Raw records

====

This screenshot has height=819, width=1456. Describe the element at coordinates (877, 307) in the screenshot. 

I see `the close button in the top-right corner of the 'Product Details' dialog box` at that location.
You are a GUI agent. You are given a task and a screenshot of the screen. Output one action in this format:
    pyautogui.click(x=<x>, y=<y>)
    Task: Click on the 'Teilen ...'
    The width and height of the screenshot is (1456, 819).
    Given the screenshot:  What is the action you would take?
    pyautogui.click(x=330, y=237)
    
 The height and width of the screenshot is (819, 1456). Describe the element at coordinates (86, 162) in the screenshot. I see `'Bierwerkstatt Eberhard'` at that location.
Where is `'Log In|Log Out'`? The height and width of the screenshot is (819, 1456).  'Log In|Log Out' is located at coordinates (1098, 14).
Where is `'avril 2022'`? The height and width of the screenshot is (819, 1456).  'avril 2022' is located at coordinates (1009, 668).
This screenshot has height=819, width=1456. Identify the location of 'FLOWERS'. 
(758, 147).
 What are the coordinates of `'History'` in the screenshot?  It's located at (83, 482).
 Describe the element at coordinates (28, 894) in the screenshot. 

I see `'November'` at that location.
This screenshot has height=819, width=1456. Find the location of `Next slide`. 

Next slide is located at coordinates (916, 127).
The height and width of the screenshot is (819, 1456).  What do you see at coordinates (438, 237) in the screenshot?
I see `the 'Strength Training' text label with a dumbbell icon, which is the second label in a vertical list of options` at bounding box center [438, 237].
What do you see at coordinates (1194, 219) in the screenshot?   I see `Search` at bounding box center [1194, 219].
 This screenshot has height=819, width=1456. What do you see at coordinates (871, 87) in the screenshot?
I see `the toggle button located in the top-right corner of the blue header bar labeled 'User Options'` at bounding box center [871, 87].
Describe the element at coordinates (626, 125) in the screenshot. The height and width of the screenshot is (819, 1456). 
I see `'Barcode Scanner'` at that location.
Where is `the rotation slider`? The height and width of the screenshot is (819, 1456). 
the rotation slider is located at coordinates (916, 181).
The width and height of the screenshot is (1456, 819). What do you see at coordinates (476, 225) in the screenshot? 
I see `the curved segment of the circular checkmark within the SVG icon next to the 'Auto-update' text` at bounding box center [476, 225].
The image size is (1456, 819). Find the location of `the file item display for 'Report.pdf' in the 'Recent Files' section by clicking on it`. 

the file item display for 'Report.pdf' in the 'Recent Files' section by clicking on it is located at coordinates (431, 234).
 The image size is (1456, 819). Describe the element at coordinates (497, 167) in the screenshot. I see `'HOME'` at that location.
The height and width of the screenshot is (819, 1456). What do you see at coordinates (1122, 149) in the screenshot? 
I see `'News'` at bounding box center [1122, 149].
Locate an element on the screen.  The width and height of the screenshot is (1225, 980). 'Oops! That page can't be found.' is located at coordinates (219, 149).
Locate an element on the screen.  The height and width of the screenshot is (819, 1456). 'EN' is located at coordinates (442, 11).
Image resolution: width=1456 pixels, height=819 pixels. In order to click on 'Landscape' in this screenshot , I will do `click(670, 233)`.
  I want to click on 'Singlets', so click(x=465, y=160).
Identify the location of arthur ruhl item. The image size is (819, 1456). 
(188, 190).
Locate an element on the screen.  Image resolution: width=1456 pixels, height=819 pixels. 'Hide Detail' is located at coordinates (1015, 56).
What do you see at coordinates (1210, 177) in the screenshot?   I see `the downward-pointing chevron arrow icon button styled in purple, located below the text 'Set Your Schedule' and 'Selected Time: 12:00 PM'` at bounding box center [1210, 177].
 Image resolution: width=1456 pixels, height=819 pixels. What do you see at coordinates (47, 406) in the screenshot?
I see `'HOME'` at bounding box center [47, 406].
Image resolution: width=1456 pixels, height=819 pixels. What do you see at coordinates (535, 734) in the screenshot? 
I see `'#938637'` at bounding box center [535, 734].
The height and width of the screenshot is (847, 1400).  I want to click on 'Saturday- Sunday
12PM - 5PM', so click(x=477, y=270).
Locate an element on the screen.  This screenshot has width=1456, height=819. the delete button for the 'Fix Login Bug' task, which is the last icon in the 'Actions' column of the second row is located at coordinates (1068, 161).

====

- **Exercise description**
Edit all of the items above by changing "GUI agent" to "desktop automation agent", leaving everything else unchanged.

- **Full response**
This screenshot has height=819, width=1456. Describe the element at coordinates (877, 307) in the screenshot. 

I see `the close button in the top-right corner of the 'Product Details' dialog box` at that location.
You are a desktop automation agent. You are given a task and a screenshot of the screen. Output one action in this format:
    pyautogui.click(x=<x>, y=<y>)
    Task: Click on the 'Teilen ...'
    The width and height of the screenshot is (1456, 819).
    Given the screenshot:  What is the action you would take?
    pyautogui.click(x=330, y=237)
    
 The height and width of the screenshot is (819, 1456). Describe the element at coordinates (86, 162) in the screenshot. I see `'Bierwerkstatt Eberhard'` at that location.
Where is `'Log In|Log Out'`? The height and width of the screenshot is (819, 1456).  'Log In|Log Out' is located at coordinates (1098, 14).
Where is `'avril 2022'`? The height and width of the screenshot is (819, 1456).  'avril 2022' is located at coordinates (1009, 668).
This screenshot has height=819, width=1456. Identify the location of 'FLOWERS'. 
(758, 147).
 What are the coordinates of `'History'` in the screenshot?  It's located at (83, 482).
 Describe the element at coordinates (28, 894) in the screenshot. 

I see `'November'` at that location.
This screenshot has height=819, width=1456. Find the location of `Next slide`. 

Next slide is located at coordinates (916, 127).
The height and width of the screenshot is (819, 1456).  What do you see at coordinates (438, 237) in the screenshot?
I see `the 'Strength Training' text label with a dumbbell icon, which is the second label in a vertical list of options` at bounding box center [438, 237].
What do you see at coordinates (1194, 219) in the screenshot?   I see `Search` at bounding box center [1194, 219].
 This screenshot has height=819, width=1456. What do you see at coordinates (871, 87) in the screenshot?
I see `the toggle button located in the top-right corner of the blue header bar labeled 'User Options'` at bounding box center [871, 87].
Describe the element at coordinates (626, 125) in the screenshot. The height and width of the screenshot is (819, 1456). 
I see `'Barcode Scanner'` at that location.
Where is `the rotation slider`? The height and width of the screenshot is (819, 1456). 
the rotation slider is located at coordinates (916, 181).
The width and height of the screenshot is (1456, 819). What do you see at coordinates (476, 225) in the screenshot? 
I see `the curved segment of the circular checkmark within the SVG icon next to the 'Auto-update' text` at bounding box center [476, 225].
The image size is (1456, 819). Find the location of `the file item display for 'Report.pdf' in the 'Recent Files' section by clicking on it`. 

the file item display for 'Report.pdf' in the 'Recent Files' section by clicking on it is located at coordinates (431, 234).
 The image size is (1456, 819). Describe the element at coordinates (497, 167) in the screenshot. I see `'HOME'` at that location.
The height and width of the screenshot is (819, 1456). What do you see at coordinates (1122, 149) in the screenshot? 
I see `'News'` at bounding box center [1122, 149].
Locate an element on the screen.  The width and height of the screenshot is (1225, 980). 'Oops! That page can't be found.' is located at coordinates (219, 149).
Locate an element on the screen.  The height and width of the screenshot is (819, 1456). 'EN' is located at coordinates (442, 11).
Image resolution: width=1456 pixels, height=819 pixels. In order to click on 'Landscape' in this screenshot , I will do `click(670, 233)`.
  I want to click on 'Singlets', so click(x=465, y=160).
Identify the location of arthur ruhl item. The image size is (819, 1456). 
(188, 190).
Locate an element on the screen.  Image resolution: width=1456 pixels, height=819 pixels. 'Hide Detail' is located at coordinates (1015, 56).
What do you see at coordinates (1210, 177) in the screenshot?   I see `the downward-pointing chevron arrow icon button styled in purple, located below the text 'Set Your Schedule' and 'Selected Time: 12:00 PM'` at bounding box center [1210, 177].
 Image resolution: width=1456 pixels, height=819 pixels. What do you see at coordinates (47, 406) in the screenshot?
I see `'HOME'` at bounding box center [47, 406].
Image resolution: width=1456 pixels, height=819 pixels. What do you see at coordinates (535, 734) in the screenshot? 
I see `'#938637'` at bounding box center [535, 734].
The height and width of the screenshot is (847, 1400).  I want to click on 'Saturday- Sunday
12PM - 5PM', so click(x=477, y=270).
Locate an element on the screen.  This screenshot has width=1456, height=819. the delete button for the 'Fix Login Bug' task, which is the last icon in the 'Actions' column of the second row is located at coordinates (1068, 161).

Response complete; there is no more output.